There is a reason why the private key is called a private key

Please note that this is mostly my personal opinion, and that I am not an expert with SSL.


Yes, you definitely should reject the CSR.

As to whether you should reconsider the hosting provider, it depends.

They even CC'd someone else,

Is there any reasons why the hosting company should know your internal company structure? Is the person doing this a designated account manager that has been specifically assigned to your company and are responsible for knowing who's who in your company? Did your company provide sufficient briefing to the account manager of how your company is structured and who's authorized to do what? If not, then it may be partly your (company's) fault for not making it clear to them how they should send the key to you.
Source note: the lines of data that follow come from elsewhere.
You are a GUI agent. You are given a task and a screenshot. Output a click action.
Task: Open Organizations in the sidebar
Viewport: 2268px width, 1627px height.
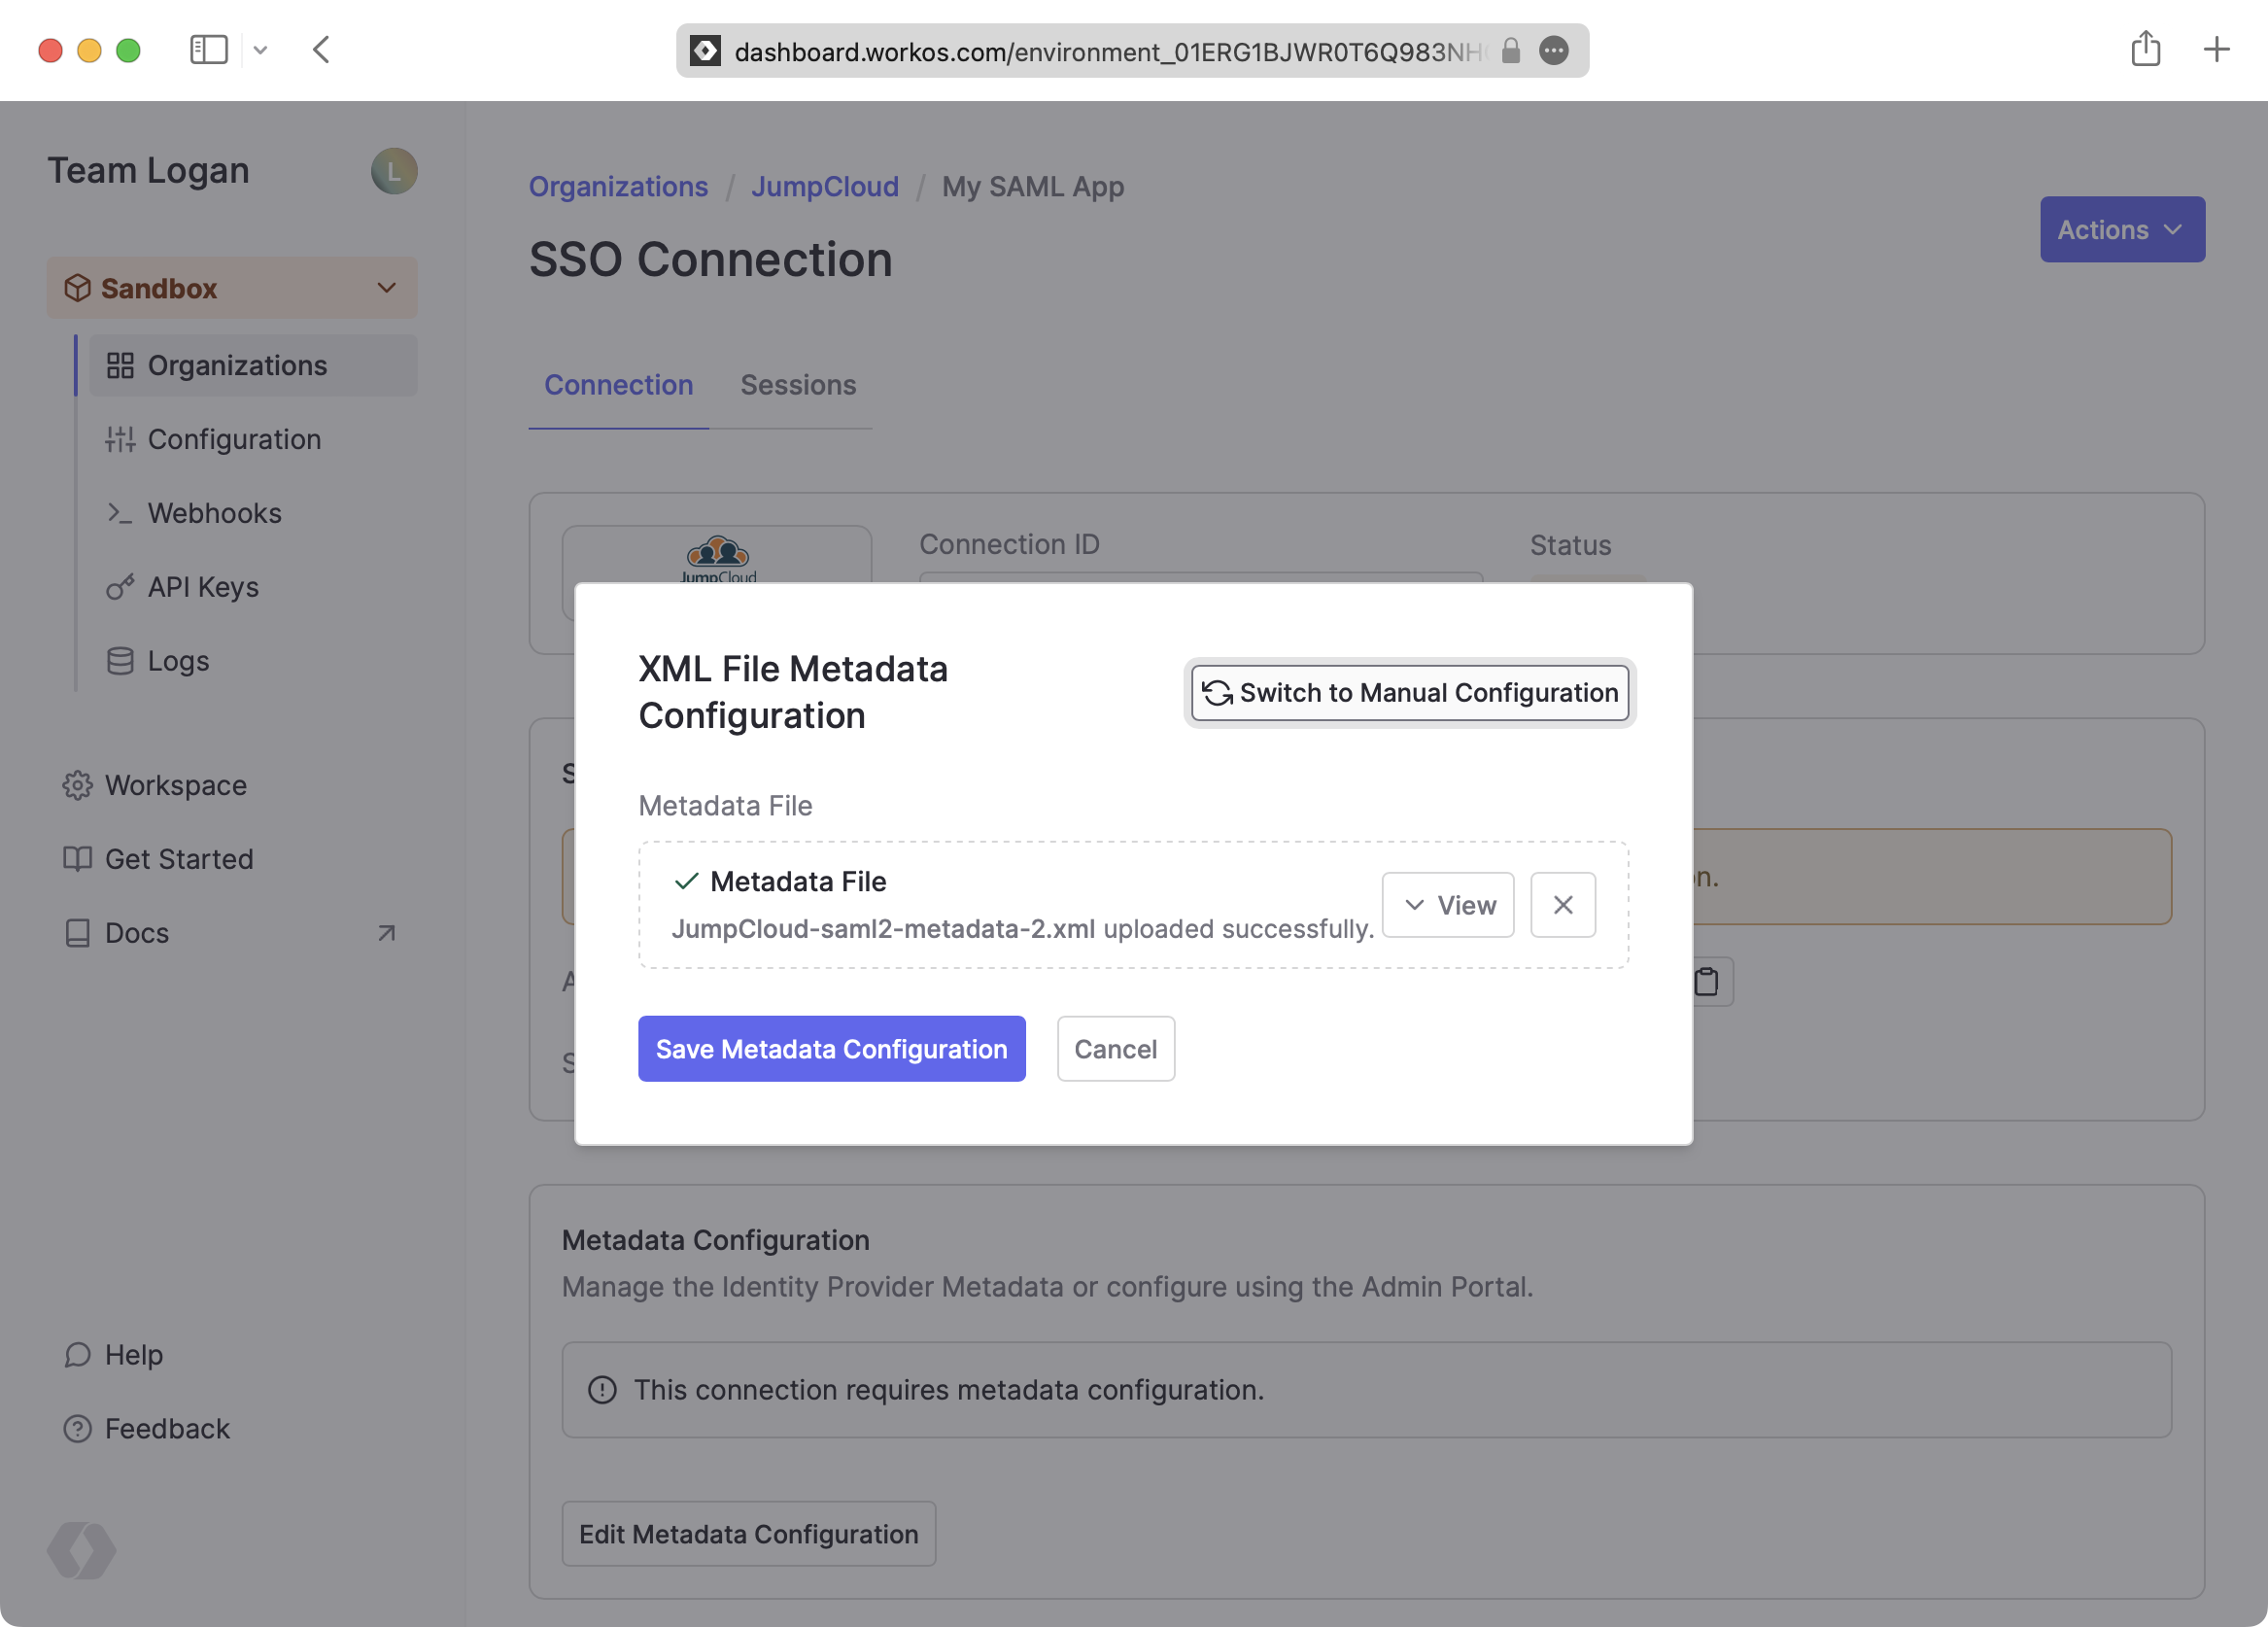click(237, 366)
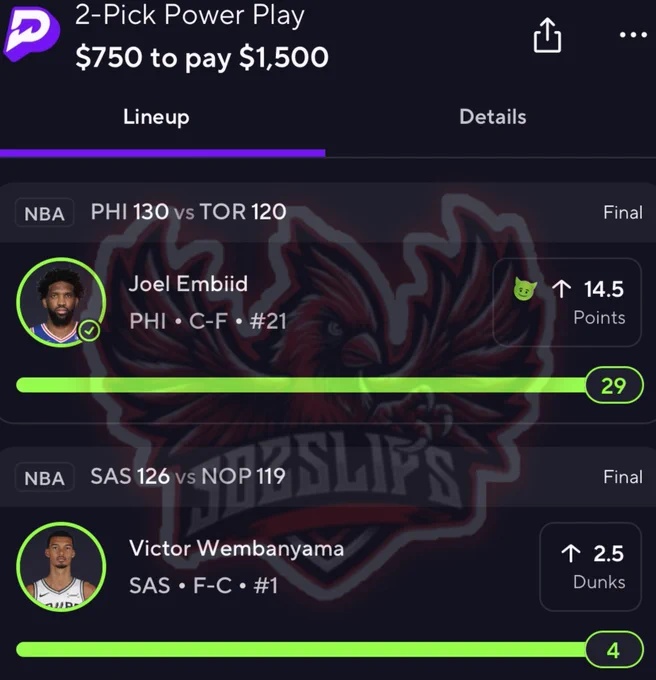The height and width of the screenshot is (680, 656).
Task: Open the three-dot more options menu
Action: [x=633, y=35]
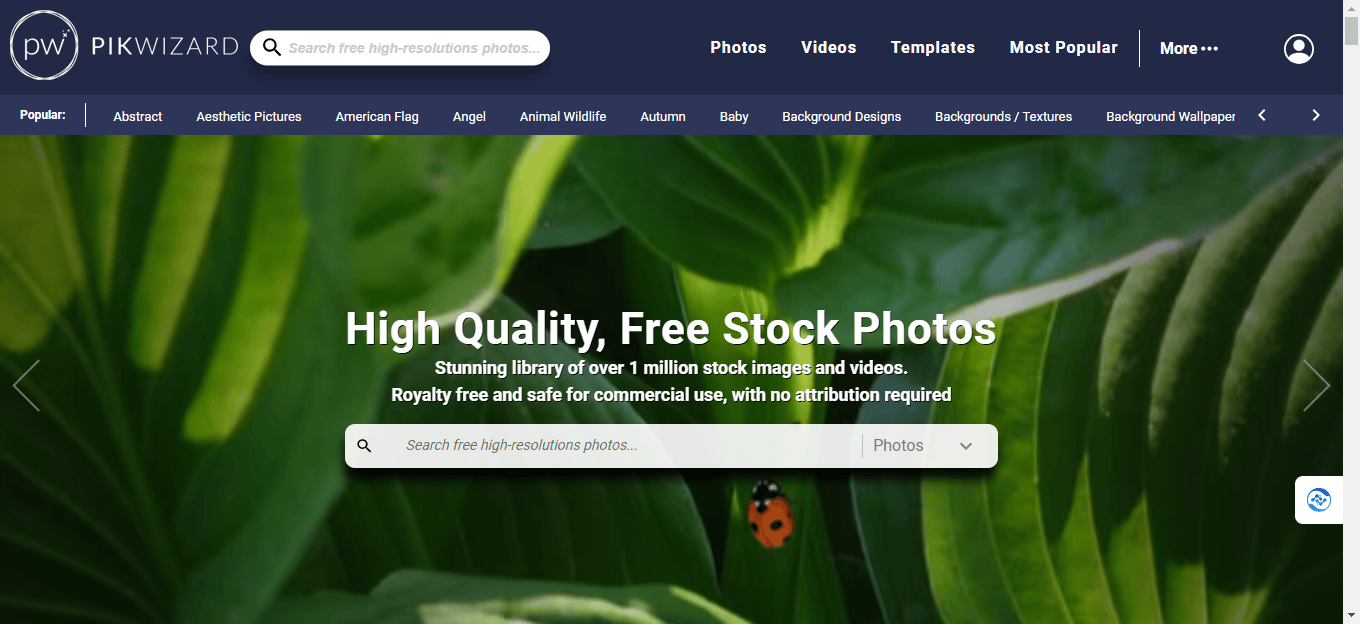
Task: Select the Abstract popular tag
Action: point(138,116)
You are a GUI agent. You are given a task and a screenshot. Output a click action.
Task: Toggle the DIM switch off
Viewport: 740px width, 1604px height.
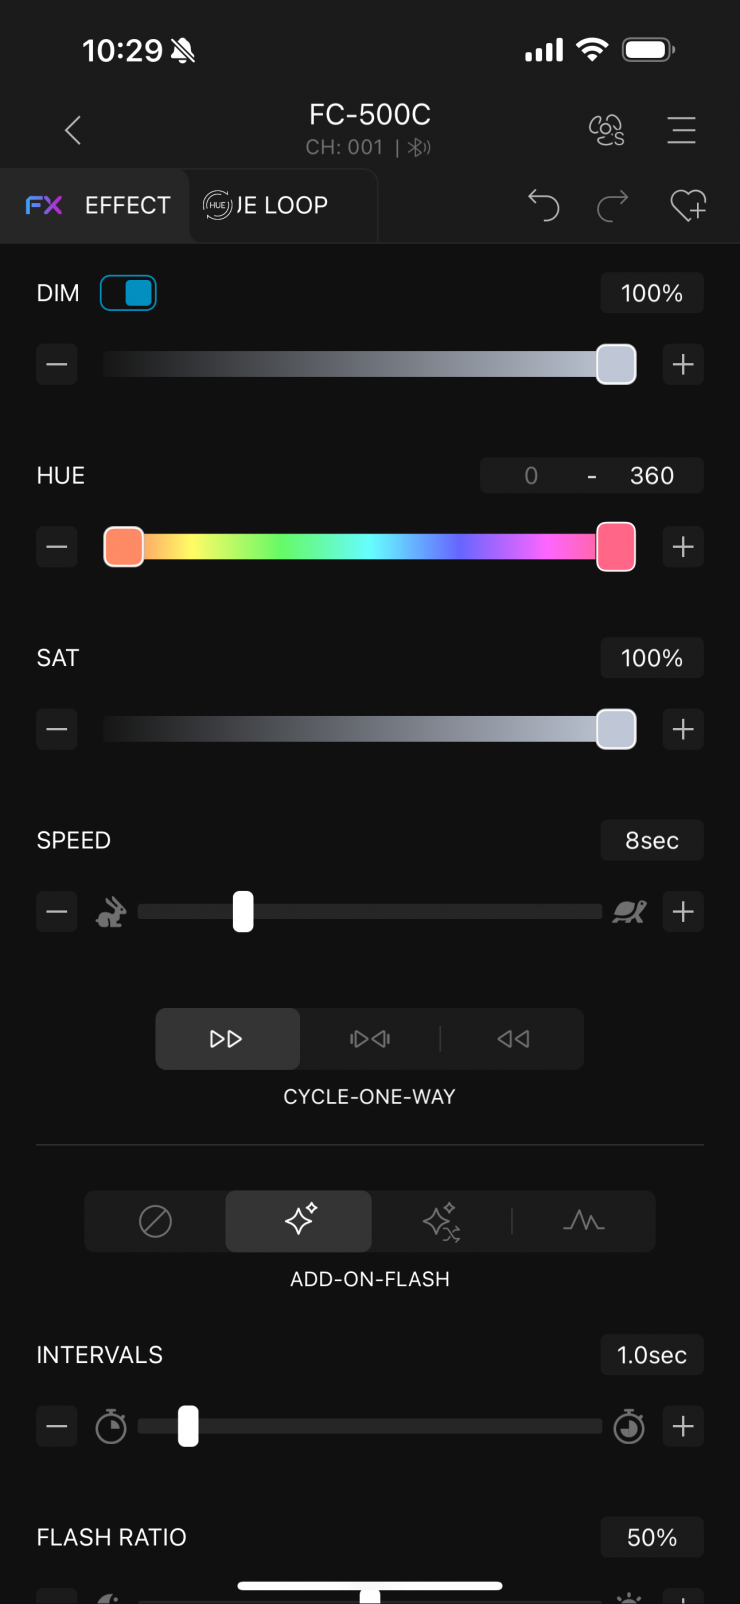point(128,293)
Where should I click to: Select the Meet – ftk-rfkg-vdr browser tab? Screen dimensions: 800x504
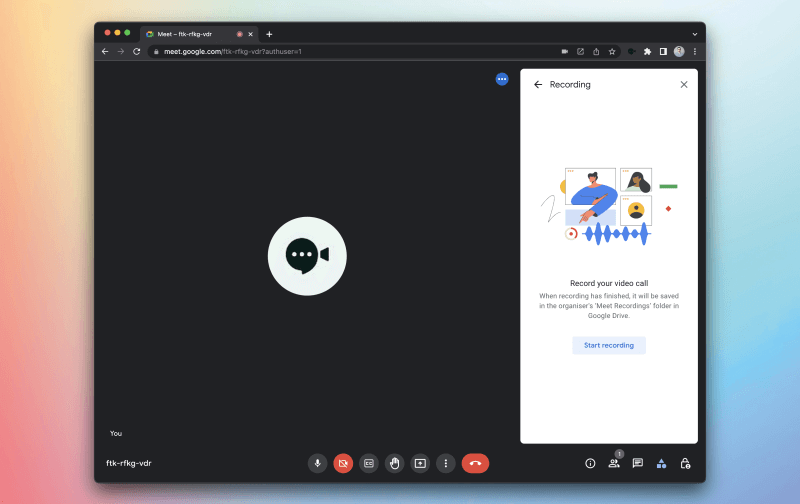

In most hosting accounts, if you don't have a designated account manager who is familiar with your line of business, you should have made it very explicit to their technical support how to send the keys to you, who should receive it, and whether or not you want to receive the key in the first place. Don't assume that a technical support personnel knows your company's situation, and never assume that a technical support personnel who isn't your designated account manager to remember who you are from a previous interaction.

and it's in Gmail

You do realize that sending a CSR through email is also not very secure right? It's quite possible for someone (an insider working in Gmail or an APT), to intercept the email containing the CSR, replace the CSR the host sends you with their own CSR, and sign the hosting company's CSR to the hosting company themselves. This would allow them to later use the forged certificates to MITM between you and your users and the hosting company.

A CSR must be delivered over authenticated channel (e.g. they submit the certificate to a HTTPS site you control or they should sign the CSR with a GPG key they publish on their site), or at the very least you should do a fingerprint verification and both you and your host need to have a way to identify and authenticate the other party. Setting up an authenticated channel can be quite an involved process, and isn't something that's going to be available in lower cost hosting provider or those that doesn't specialize in high security business hosting.

If you don't specify how your company requires the CSR to be delivered, and especially if you are not handled by an account manager who should know what kind of business you are doing, then most hosting company would reasonably assume that you are a minimum security company. Most people working in minimum security company would consider having a copy of the private key to be higher value than the security of not controlling the key, it's not unreasonable for them to assume so from you.